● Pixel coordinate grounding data
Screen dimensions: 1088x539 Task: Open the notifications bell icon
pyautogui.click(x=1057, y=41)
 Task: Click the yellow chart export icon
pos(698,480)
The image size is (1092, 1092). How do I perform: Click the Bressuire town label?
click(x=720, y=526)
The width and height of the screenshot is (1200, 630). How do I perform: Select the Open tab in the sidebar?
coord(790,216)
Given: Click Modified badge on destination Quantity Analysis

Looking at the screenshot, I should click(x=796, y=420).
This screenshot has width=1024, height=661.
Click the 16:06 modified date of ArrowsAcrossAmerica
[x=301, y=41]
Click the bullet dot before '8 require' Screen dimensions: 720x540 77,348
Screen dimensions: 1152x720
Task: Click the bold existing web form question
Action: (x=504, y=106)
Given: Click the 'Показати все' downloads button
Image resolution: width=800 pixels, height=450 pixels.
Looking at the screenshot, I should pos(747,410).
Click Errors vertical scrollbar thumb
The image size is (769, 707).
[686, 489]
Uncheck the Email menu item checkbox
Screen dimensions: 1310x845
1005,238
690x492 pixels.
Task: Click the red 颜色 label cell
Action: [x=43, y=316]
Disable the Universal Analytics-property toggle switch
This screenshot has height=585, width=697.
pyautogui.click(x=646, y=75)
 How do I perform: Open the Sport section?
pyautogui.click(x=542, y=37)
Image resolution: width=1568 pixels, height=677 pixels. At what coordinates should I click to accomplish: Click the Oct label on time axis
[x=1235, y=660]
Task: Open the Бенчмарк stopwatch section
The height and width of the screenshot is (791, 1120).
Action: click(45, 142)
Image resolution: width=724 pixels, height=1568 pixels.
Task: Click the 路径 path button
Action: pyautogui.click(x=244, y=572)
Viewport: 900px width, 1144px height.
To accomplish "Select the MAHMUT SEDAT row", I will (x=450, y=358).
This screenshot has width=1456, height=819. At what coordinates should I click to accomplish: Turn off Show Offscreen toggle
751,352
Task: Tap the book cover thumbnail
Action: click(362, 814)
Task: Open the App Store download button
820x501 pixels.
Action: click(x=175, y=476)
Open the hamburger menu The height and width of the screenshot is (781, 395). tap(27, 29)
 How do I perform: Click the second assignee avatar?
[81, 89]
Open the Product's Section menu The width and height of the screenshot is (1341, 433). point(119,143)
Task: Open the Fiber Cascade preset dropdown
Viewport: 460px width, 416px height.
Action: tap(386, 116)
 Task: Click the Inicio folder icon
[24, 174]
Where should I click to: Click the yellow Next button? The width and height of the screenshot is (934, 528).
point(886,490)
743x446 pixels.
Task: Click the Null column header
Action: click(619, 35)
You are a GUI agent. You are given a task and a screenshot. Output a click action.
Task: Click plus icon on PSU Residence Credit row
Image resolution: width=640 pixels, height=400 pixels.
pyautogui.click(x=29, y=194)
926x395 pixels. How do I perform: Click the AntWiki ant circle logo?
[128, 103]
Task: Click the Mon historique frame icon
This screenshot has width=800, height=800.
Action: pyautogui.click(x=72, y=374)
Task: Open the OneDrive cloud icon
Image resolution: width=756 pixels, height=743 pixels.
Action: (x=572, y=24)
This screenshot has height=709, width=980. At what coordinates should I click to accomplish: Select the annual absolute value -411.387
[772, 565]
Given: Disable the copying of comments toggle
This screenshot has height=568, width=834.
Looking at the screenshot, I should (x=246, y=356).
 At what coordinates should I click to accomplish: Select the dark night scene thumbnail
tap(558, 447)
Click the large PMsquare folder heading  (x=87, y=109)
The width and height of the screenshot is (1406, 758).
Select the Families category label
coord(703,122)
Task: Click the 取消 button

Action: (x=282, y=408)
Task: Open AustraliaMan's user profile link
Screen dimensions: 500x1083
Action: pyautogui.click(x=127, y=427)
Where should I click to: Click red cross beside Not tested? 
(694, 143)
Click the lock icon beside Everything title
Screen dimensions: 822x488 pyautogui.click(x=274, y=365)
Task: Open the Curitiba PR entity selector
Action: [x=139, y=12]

● EXERCISE DETAILS
How many of the lines above include the string "menu"? Only the number should be written.

● SOLUTION BELOW
3